Why the CSAT “Sex Addiction” Model Harms Gay Men — And What We Should Use Instead

By Ken Howard, LCSW, CST | GayTherapyLA.com / GayCoachingLA.com

Context, Commerce, and Consequences

The concept of “sex addiction” did not arise in a vacuum. In the early 1980s, amid the fear-and-moral-panic atmosphere of the AIDS crisis, sexual behavior (especially gay male sexuality) was widely framed as dangerous or even deadly. Into that climate, Patrick Carnes, PhD, advanced a simple, compelling narrative: sexual behavior that felt “out of control” could be labeled an addiction and treated like substance abuse. That message dovetailed with conservative religious values, promised control and redemption, and—crucially—could be packaged into a cash-pay industry of trainings, workshops, inpatient programs, and proprietary task models that sat largely outside of insurance scrutiny. The result was a sprawling commercial apparatus (IITAP/CSAT (Certified Sex Addiction Therapist) trainings, “gentle path” style programs, intensives) built around a diagnosis the psychiatric field never adopted. Around this time, (October, 1982), the Betty Ford Center was founded, which was an especially elite, expensive, prestigious location for the rich and famous (such as Elizabeth Taylor) to get “clean and sober.” The founding of it by a former First Lady helped to de-stigmatize alcohol and drug recovery, but if “some is good, more is better” on what “addictions” can be treated by high-end, resort-like facilities which can be about clinical recovery but are also about luxury retreats for people who can afford them.

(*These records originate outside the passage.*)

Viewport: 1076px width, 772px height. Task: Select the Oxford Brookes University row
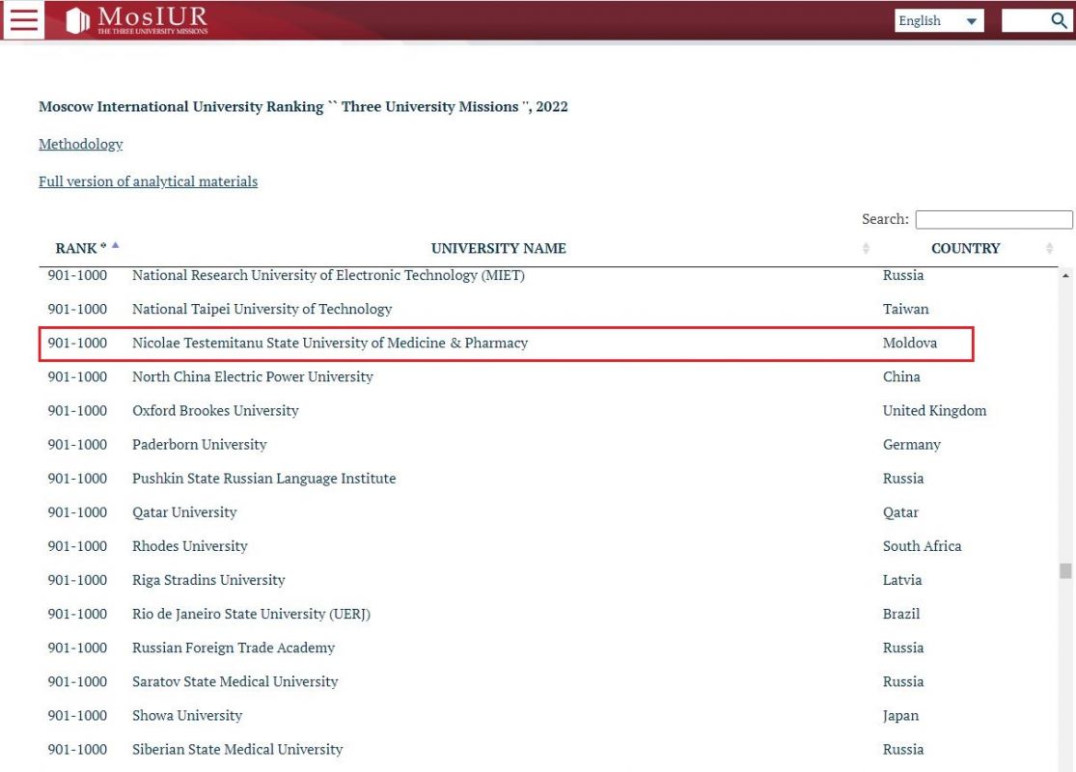(x=215, y=411)
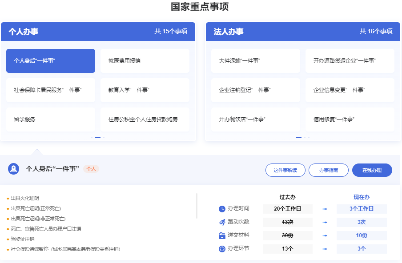The height and width of the screenshot is (263, 402).
Task: Open the 企业注销登记“一件事” card
Action: click(256, 90)
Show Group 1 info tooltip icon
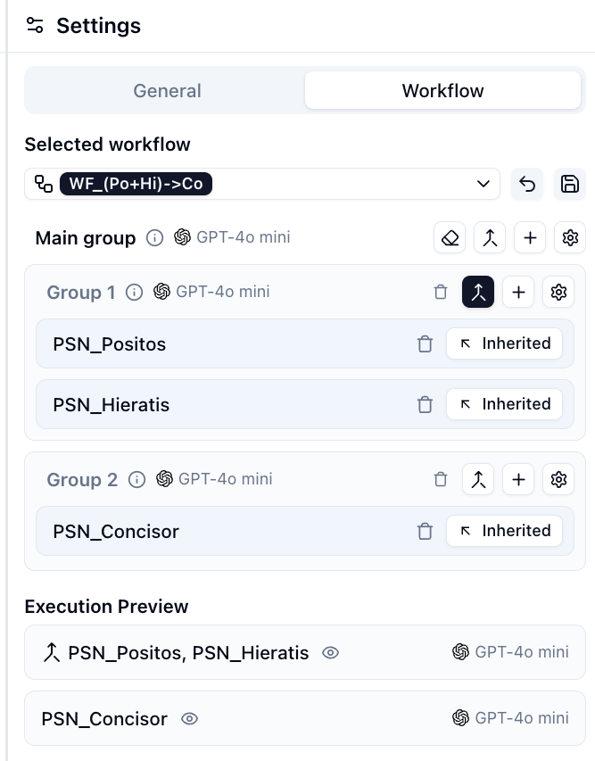 [x=135, y=292]
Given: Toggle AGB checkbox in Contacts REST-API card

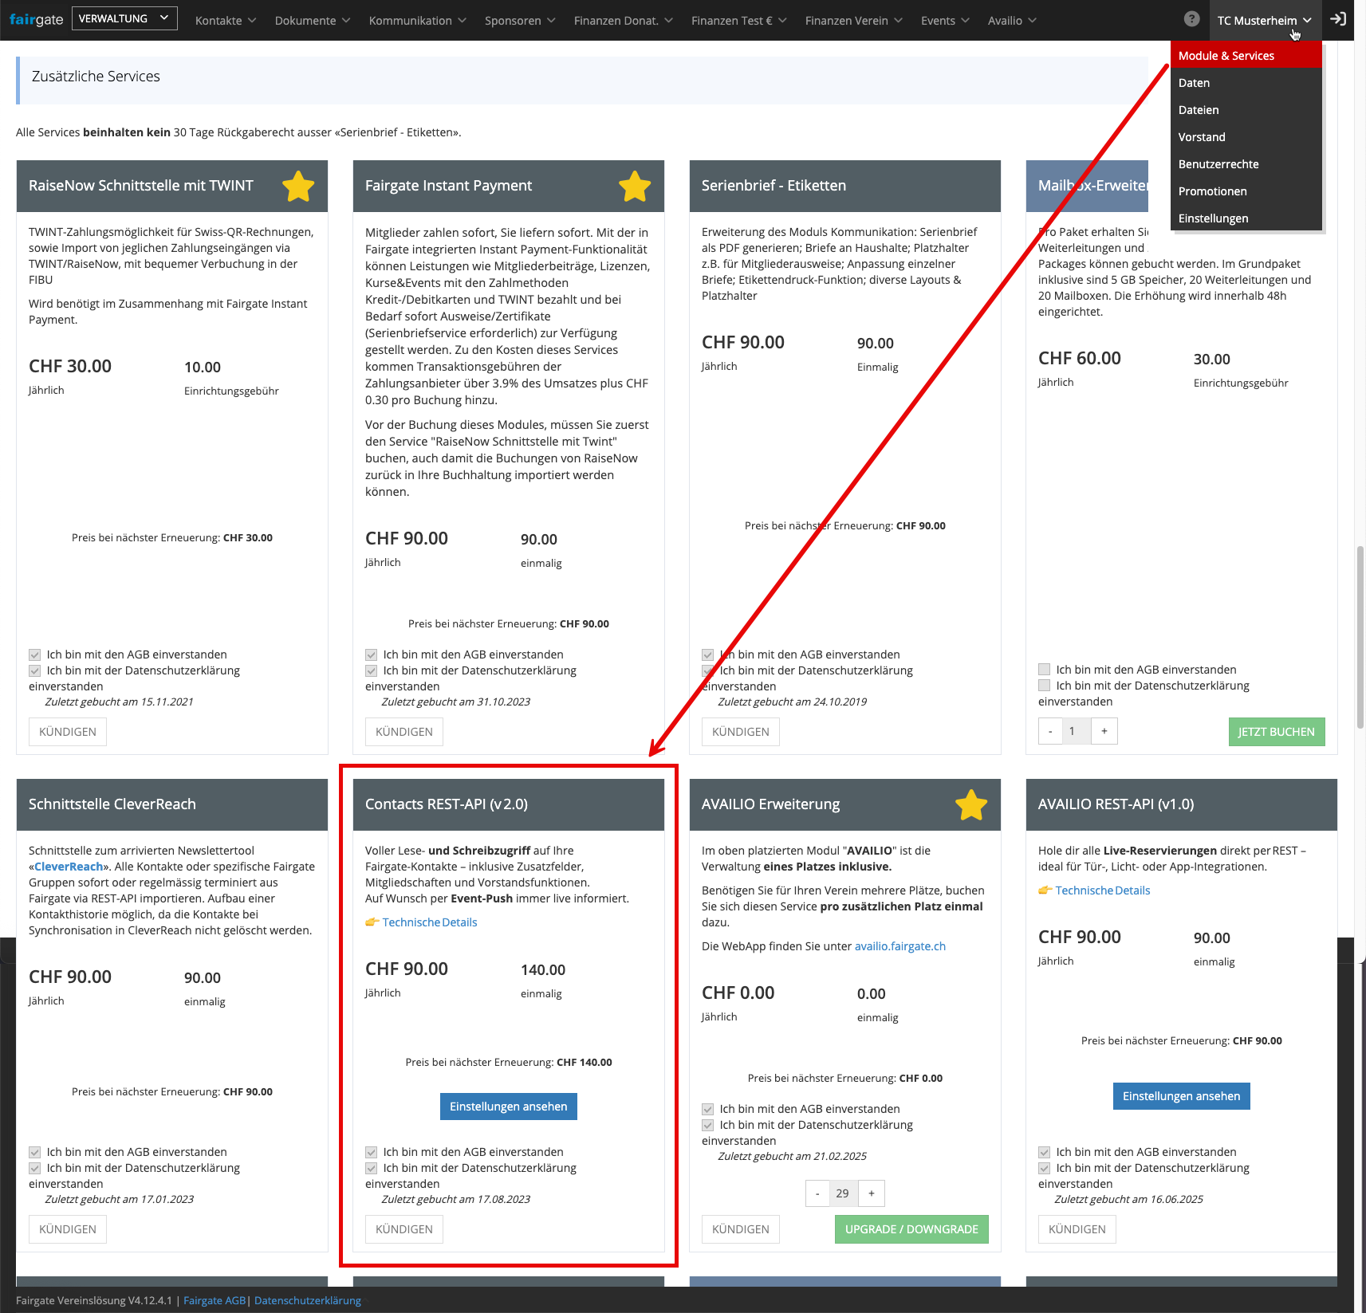Looking at the screenshot, I should [371, 1152].
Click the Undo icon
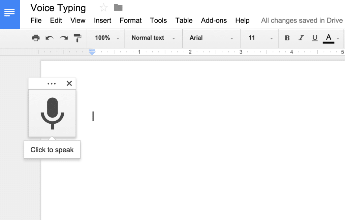 click(49, 38)
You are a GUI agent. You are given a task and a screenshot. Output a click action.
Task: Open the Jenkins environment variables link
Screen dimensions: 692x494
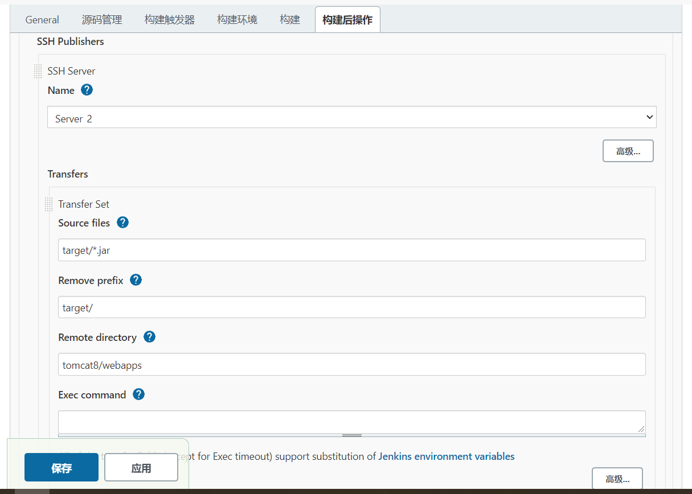click(447, 456)

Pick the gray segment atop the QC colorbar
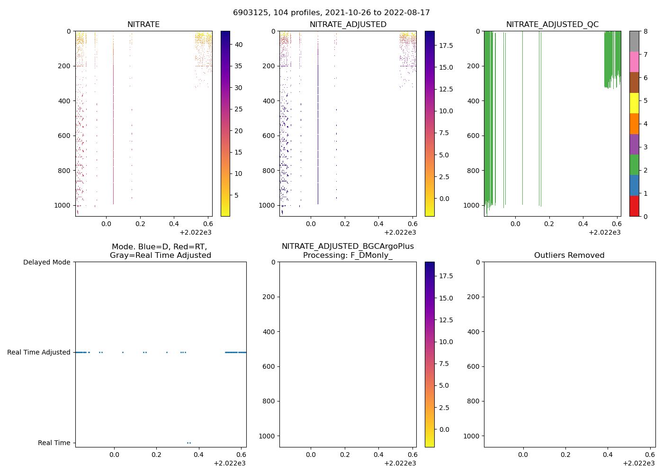634,41
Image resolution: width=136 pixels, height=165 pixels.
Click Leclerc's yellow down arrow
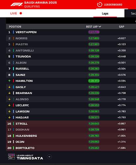(9, 105)
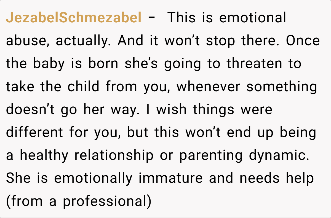Click the words "This is emotional"
The image size is (331, 218).
227,18

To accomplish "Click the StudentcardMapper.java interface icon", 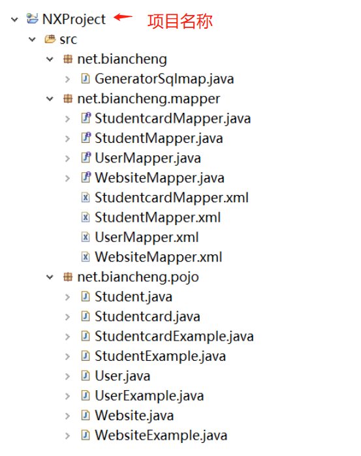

This article blends the historical record with contemporary clinical ethics, and it contrasts the CSAT model with sex-positive, evidence-informed alternatives (e.g., OCSB; the Six Principles of Sexual Health). Throughout, I keep the focus where it belongs: on client autonomy, cultural competence, and outcomes—not moralistic control of the sociologically “controversial” aspects of sex in the generally Puritanical approach to sex that has a long history in the United States.

Patrick Carnes did not coin the term “sex addiction,” but he popularized it through his clinical work and writings in the early 1980s. Since then, the term has been used colloquially in conversation, by standup comics, in sitcom scripts, and even deliberately, defiantly, or tauntingly in porn.

  • Carnes authored the first clinical book specifically about sexual addiction, Out of the Shadows: Understanding Sexual Addiction in 1983, introducing the concept to clinical audiences and providing a pseudo-diagnostic model that many therapists adopted, using a home-made “screening tool” (which was not a validated/normed psychological assessment instrument) that provided that almost anyone taking the “test” was pointed in the direction of “sex addiction treatment.”
  • He is broadly credited with popularizing the term in therapy and recovery communities, for outpatient psychotherapy practices and in-patient hospital/clinic program, even though earlier usage in pulp and erotic literature dates back to the 1950s.
  • Some historians trace the true conceptual origin further back: Lawrence Hatterer, a conservative religious Cornell psychiatrist active in the 1960s and 1970s, described sexual behaviors in addictive terms, particularly pathologizing homosexuality with language like “addictive sexual pattern.” He’s considered by some scholars to be the “real father” of the modern sex addiction concept. So while Patrick Carnes played a pivotal role in formalizing and spreading the notion of “sex addiction” in clinical practice, getting into the talk show media, books, seminars, and the cultural parlance, the term and its underlying ideas existed in various forms before he embraced and defined them professionally.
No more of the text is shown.